As we enter the centennial year of the 1904 World's Fair, we should remember that the Fair commemorated the centennial of the Louisiana Purchase, which in 1803 had doubled the size of the United States (the Fair had been postponed from 1903 to enable more countries and other exhibitors to participate).

The Louisiana Purchase Exposition was different from any previous world's fair in that it emphasized processes rather than products. Among the hundreds of process exhibits were a working coal mine, a shoe factory, a hospital, a publishing plant, and classrooms that showed students from around the world studying at every level from kindergarten to technical school.

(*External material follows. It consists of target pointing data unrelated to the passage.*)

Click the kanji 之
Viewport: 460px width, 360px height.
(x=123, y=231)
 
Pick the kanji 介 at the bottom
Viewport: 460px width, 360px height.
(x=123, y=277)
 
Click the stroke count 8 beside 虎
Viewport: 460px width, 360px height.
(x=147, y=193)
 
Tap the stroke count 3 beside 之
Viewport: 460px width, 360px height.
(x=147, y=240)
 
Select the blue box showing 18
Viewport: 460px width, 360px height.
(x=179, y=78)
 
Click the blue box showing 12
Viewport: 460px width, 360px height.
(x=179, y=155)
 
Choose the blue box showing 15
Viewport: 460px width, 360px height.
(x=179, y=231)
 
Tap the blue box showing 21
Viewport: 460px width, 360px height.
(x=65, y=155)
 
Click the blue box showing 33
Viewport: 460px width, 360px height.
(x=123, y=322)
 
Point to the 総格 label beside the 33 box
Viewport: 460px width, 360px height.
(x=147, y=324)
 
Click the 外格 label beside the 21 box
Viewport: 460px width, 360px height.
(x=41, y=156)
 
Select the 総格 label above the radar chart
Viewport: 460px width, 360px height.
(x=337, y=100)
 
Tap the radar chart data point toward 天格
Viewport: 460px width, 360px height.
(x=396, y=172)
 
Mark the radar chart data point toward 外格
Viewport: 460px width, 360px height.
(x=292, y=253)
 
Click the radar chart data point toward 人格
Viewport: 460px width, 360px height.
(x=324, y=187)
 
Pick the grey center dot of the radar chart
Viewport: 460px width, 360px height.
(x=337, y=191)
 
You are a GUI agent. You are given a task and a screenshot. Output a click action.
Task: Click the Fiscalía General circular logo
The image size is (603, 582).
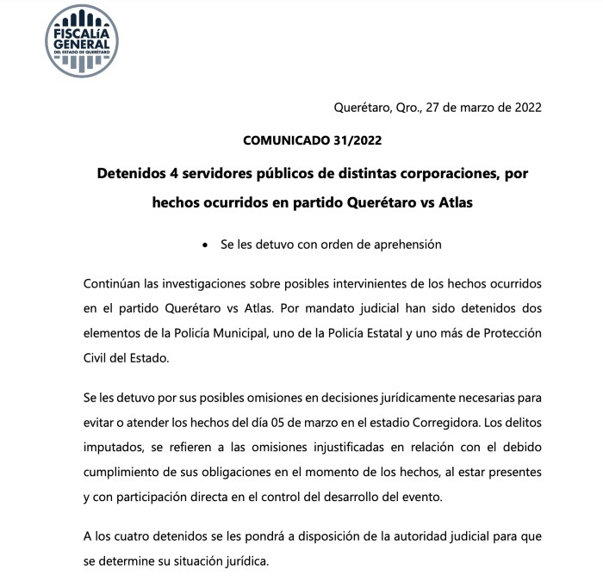[x=82, y=40]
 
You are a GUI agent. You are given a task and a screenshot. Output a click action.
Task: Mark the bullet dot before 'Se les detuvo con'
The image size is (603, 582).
[x=204, y=245]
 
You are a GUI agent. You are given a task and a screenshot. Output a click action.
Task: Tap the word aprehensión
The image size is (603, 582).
[x=401, y=245]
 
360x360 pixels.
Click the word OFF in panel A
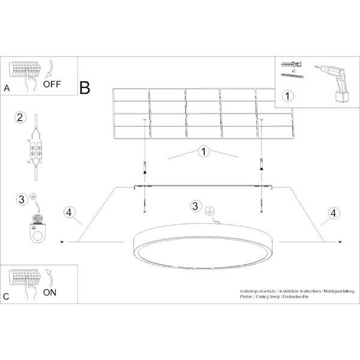coord(52,85)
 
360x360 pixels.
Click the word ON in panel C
coord(50,293)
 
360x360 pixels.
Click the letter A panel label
coord(7,88)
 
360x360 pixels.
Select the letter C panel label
coord(7,296)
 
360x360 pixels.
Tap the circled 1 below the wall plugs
coord(287,95)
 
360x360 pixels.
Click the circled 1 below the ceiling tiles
coord(204,152)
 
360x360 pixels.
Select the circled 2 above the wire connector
coord(20,117)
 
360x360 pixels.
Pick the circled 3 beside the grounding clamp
coord(21,199)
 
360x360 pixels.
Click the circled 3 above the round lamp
coord(196,206)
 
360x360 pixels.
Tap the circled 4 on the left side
coord(70,212)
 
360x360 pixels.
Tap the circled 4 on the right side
coord(332,212)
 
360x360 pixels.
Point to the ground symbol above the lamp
coord(209,210)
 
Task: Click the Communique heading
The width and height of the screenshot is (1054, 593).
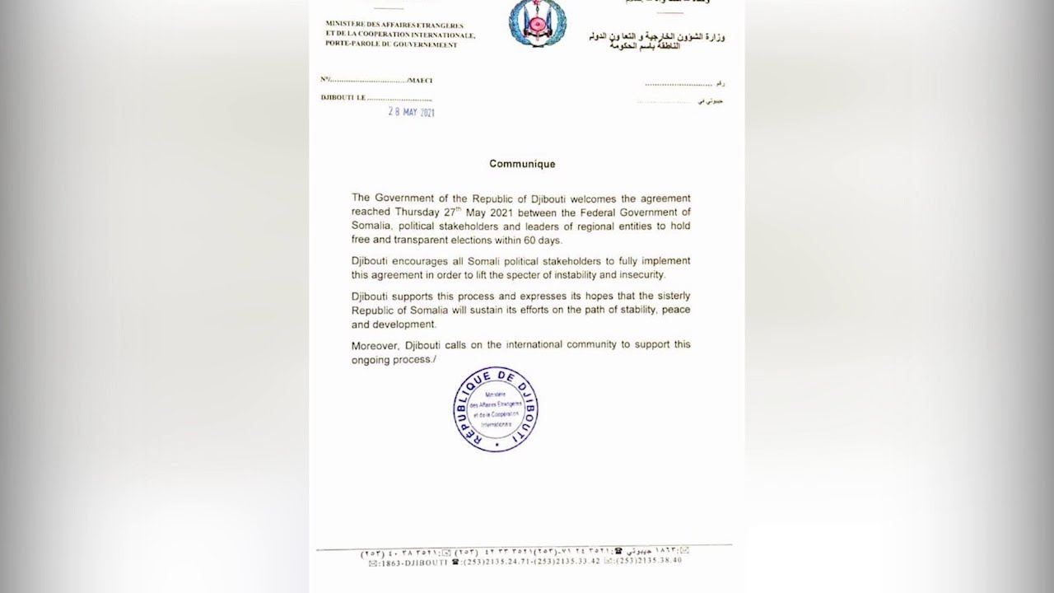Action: [x=522, y=164]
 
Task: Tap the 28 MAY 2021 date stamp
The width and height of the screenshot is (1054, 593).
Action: [x=411, y=112]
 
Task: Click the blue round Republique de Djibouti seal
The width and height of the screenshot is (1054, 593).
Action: [x=496, y=409]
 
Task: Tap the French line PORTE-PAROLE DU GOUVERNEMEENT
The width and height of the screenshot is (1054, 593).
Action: [x=391, y=44]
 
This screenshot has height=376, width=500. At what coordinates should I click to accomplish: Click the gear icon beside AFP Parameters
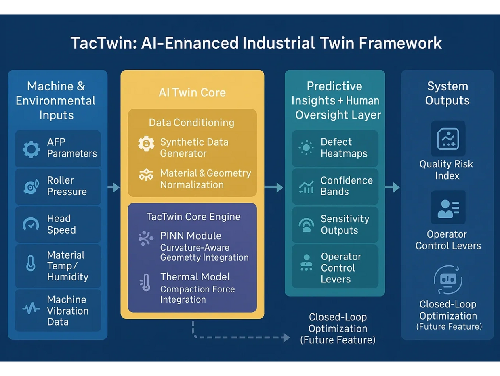31,149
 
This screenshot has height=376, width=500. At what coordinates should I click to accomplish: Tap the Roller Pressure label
67,186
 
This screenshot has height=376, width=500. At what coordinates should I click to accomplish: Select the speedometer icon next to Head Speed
31,224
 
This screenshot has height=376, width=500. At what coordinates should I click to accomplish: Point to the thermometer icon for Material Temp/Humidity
31,263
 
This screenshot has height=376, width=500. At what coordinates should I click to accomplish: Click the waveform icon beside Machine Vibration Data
31,309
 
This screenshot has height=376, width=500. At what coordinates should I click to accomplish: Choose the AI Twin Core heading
192,92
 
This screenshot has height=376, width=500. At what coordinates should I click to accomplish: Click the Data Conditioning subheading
191,123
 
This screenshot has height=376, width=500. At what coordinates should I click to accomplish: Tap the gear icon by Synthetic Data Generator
146,144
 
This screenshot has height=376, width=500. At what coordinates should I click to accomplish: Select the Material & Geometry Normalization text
206,179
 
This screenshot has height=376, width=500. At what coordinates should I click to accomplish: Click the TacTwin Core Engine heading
193,217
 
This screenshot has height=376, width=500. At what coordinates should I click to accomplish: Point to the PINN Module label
191,236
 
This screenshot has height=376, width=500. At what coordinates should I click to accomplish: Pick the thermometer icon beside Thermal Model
145,282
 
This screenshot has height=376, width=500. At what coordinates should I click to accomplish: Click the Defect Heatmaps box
335,148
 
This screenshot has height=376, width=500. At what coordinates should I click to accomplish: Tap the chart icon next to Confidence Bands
307,187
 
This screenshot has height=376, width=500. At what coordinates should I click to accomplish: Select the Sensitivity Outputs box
335,225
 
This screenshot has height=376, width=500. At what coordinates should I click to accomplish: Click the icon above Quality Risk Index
448,138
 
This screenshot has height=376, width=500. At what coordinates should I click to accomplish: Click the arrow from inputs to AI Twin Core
113,188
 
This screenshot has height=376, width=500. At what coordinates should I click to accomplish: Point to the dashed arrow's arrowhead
286,338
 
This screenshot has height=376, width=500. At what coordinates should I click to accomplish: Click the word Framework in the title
400,43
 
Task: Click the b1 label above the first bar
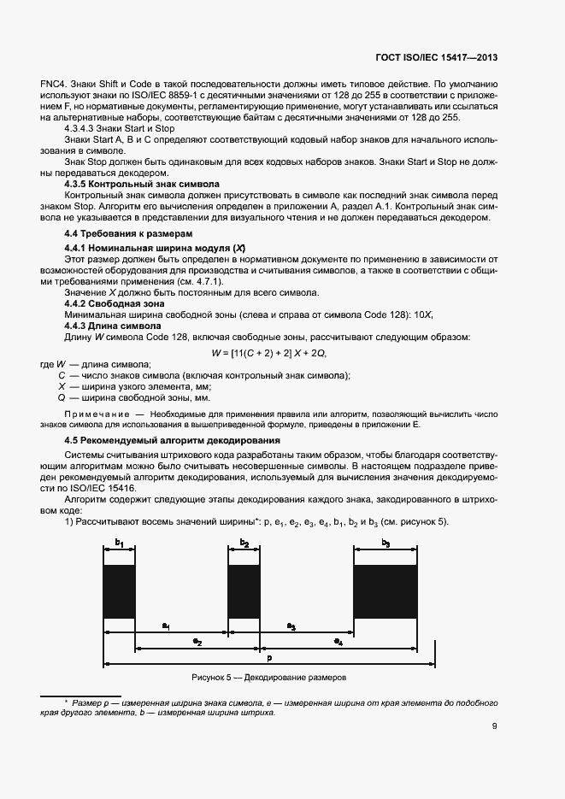120,543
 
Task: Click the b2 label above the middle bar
244,543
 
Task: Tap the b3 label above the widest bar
385,543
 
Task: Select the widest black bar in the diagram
385,591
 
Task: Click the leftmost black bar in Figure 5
120,591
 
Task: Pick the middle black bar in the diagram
244,591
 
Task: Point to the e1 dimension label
166,626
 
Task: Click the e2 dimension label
197,640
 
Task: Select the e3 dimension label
291,626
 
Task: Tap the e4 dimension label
338,640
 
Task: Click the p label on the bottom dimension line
269,659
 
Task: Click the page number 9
495,727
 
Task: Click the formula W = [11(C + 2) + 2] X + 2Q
269,352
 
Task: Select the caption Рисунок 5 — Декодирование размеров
269,678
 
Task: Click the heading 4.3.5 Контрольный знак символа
142,184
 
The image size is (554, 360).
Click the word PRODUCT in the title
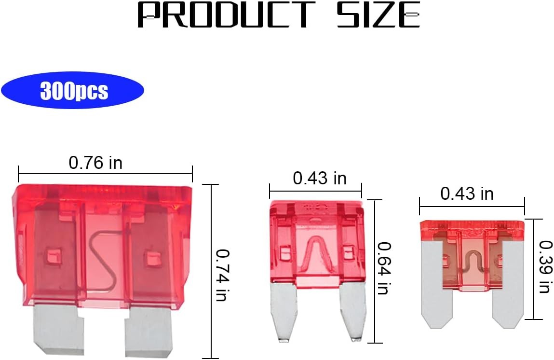tap(226, 14)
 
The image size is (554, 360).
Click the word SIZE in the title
tap(378, 14)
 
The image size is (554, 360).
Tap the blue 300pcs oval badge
tap(73, 91)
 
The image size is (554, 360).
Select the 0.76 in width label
tap(95, 163)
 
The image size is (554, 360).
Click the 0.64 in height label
tap(384, 268)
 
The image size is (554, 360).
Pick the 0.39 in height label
tap(545, 267)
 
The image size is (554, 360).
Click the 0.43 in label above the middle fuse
tap(320, 178)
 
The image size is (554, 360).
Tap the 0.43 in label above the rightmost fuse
tap(467, 194)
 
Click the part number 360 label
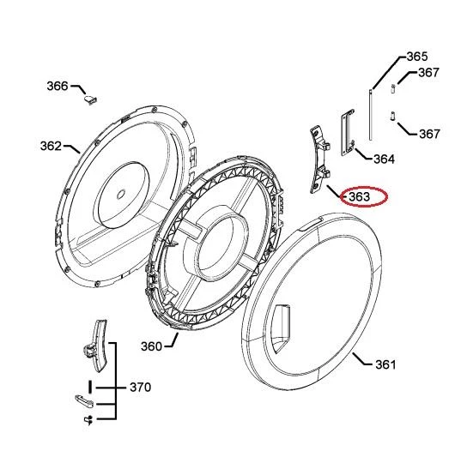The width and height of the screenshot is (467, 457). coord(151,346)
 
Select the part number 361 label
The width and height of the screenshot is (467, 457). coord(385,364)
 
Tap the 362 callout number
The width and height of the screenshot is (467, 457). coord(51,146)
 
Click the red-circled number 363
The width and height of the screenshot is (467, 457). coord(359,196)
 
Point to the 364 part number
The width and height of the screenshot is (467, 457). coord(385,159)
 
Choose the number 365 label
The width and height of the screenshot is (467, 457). coord(417,57)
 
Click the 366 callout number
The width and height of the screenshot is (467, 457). coord(58,86)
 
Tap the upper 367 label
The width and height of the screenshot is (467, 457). coord(428,73)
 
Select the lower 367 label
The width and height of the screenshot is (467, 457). coord(429,134)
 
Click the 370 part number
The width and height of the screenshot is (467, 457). coord(140,387)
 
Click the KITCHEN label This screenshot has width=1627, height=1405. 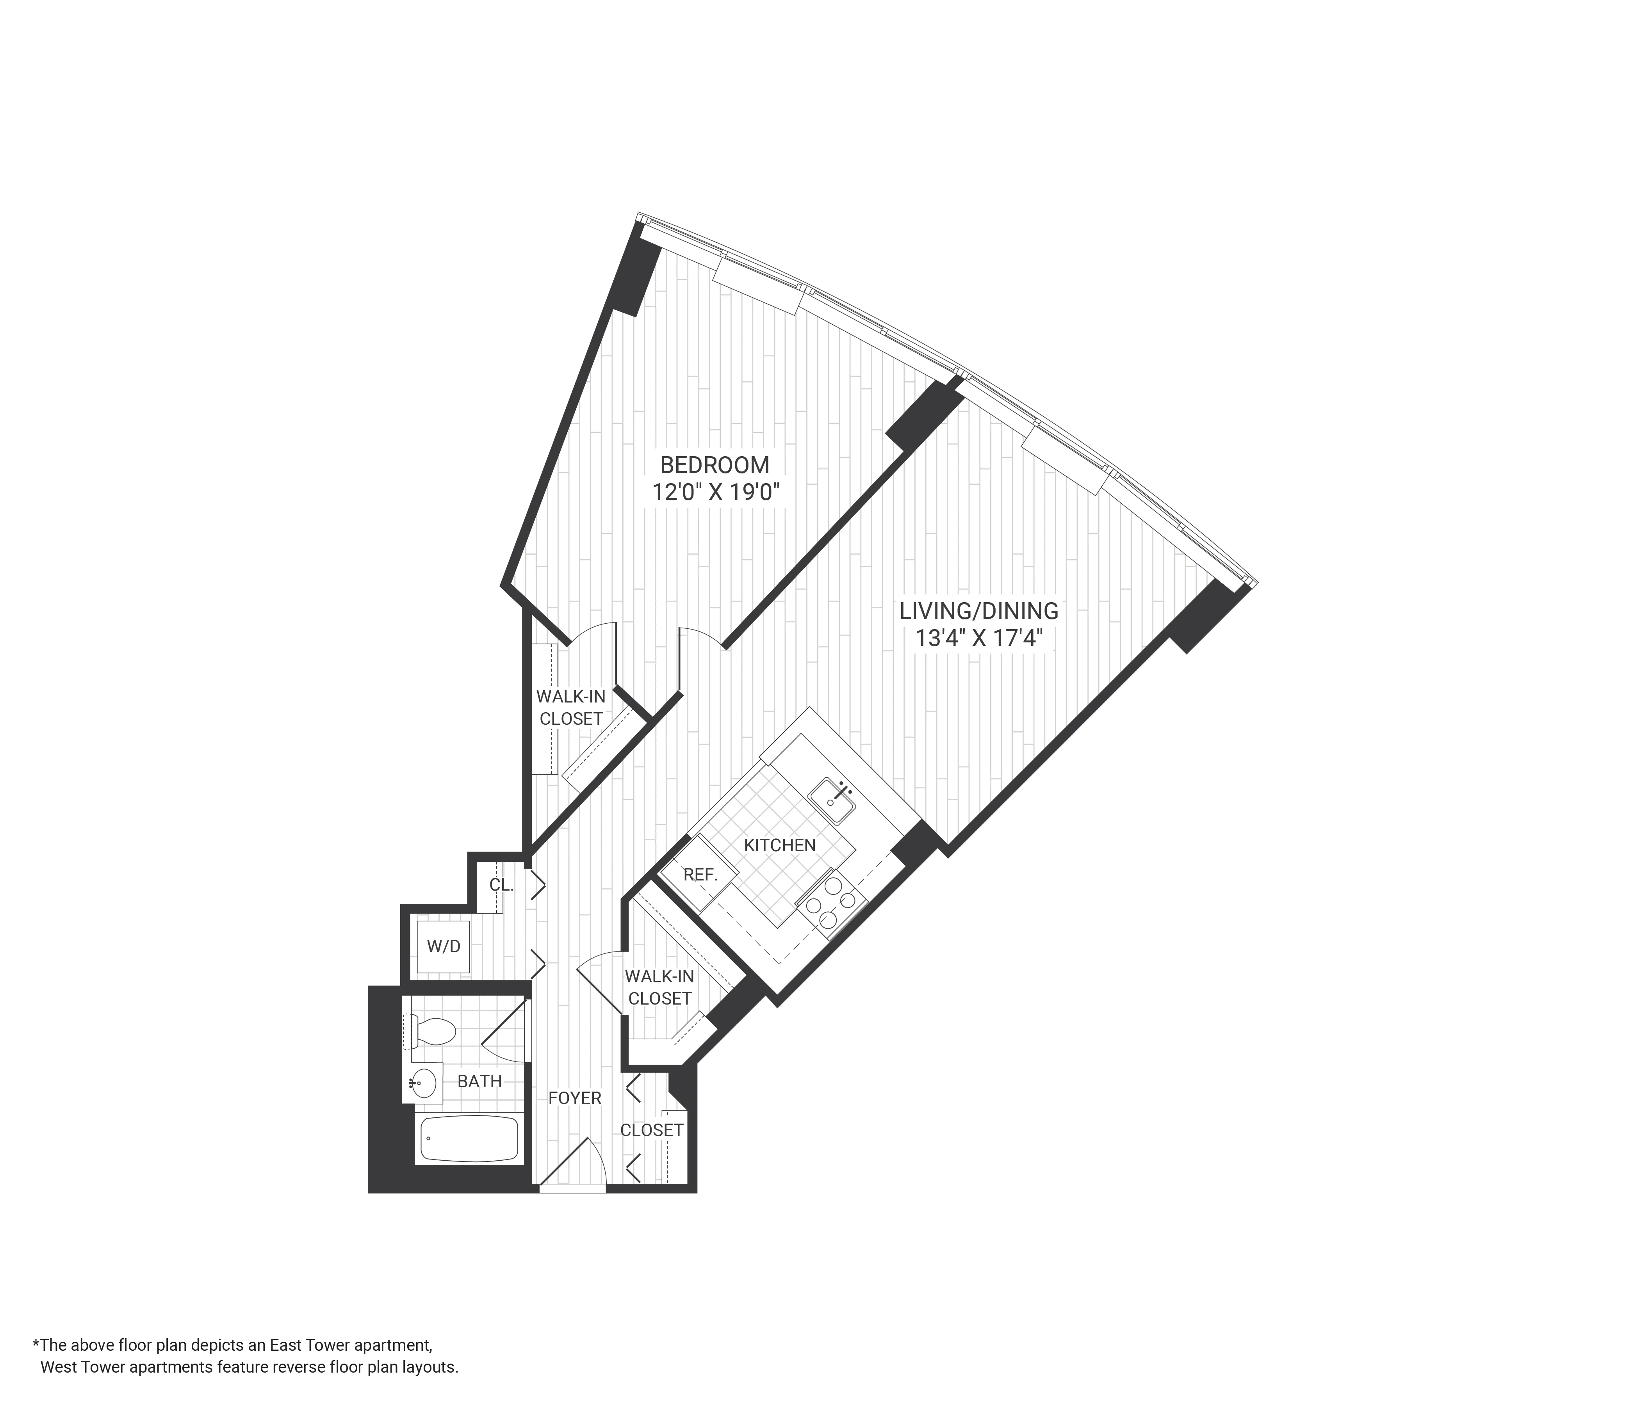780,845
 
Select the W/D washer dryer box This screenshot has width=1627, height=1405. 444,946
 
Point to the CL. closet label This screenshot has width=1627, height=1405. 501,886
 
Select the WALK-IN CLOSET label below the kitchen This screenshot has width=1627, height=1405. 659,987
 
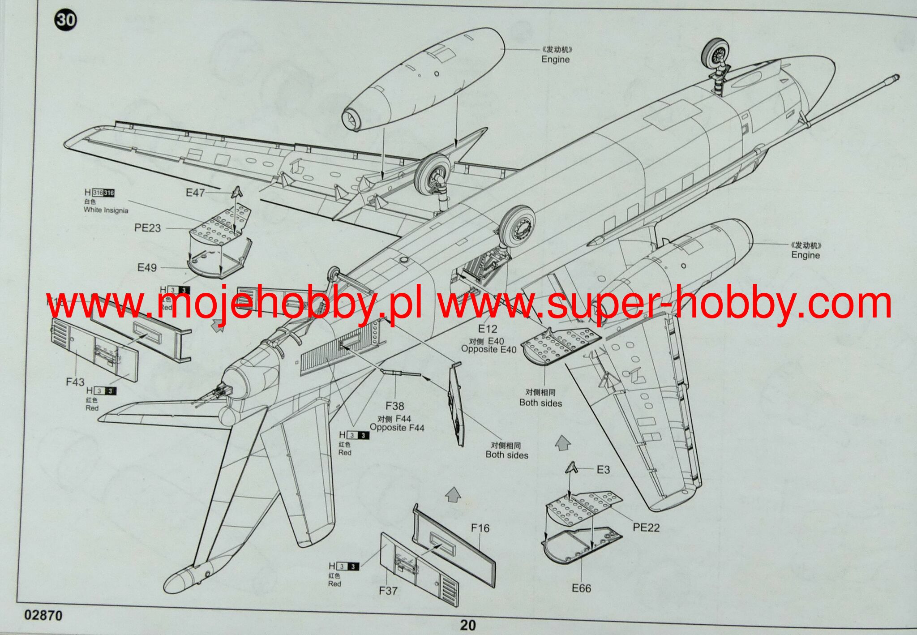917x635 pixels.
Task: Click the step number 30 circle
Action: click(66, 21)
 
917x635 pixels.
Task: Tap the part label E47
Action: click(195, 193)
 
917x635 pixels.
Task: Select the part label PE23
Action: click(147, 228)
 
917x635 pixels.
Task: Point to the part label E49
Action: click(147, 268)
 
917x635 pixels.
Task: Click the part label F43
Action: click(75, 382)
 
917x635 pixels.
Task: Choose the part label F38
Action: click(394, 406)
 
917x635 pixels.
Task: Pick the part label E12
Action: click(488, 328)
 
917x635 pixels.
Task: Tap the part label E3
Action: click(603, 470)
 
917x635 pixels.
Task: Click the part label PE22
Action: click(646, 528)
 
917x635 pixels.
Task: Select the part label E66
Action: click(581, 588)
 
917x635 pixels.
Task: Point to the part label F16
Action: click(480, 528)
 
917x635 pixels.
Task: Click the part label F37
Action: click(388, 591)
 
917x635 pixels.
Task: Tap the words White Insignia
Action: click(106, 210)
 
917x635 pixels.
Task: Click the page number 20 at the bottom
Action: click(467, 625)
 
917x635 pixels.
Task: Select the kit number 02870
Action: click(43, 615)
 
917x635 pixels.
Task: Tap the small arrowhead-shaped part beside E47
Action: click(237, 192)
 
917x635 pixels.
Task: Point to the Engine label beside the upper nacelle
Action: click(555, 59)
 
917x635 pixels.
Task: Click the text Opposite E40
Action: click(488, 349)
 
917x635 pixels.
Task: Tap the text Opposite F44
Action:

In the foreword to his detailed account of the Fair, The Universal Exposition of 1904, Fair President David Rowland Francis wrote the following: "So thoroughly did [the Fair] represent the world's civilizations that if all man's other works were by some unspeakable catastrophe blotted out, the records established at this Exposition by the assembled nations would afford the necessary standards for the rebuilding of our entire civilization."

People the world over brought to St. Louis the best they had to offer. Here they studied, observed, researched, conferred, and learned. Then they took home the best the world had to offer.

Remember that this was 1904. The United States stood on the threshold of the modern age. Electricity was not yet commonplace. The telephone was a mysterious newfangled contraption, and the automobile was a rarity. The Wright Brothers had barely gotten their plane off the ground.

Yet the 1904 World's Fair boasted primitive motion pictures, a machine that recorded and replayed sound on a metal "tape," turnstiles that recorded the number of admissions, a wireless telephone, a 300-foot electric elevator, incubators with live human babies, a cold-storage freight car, and a garbage disposal plant with no odor. A low-temperature exhibit could achieve cold of -259 degrees Fahrenheit, and a solar-powered machine could produce heat above 7,000 degrees Fahrenheit.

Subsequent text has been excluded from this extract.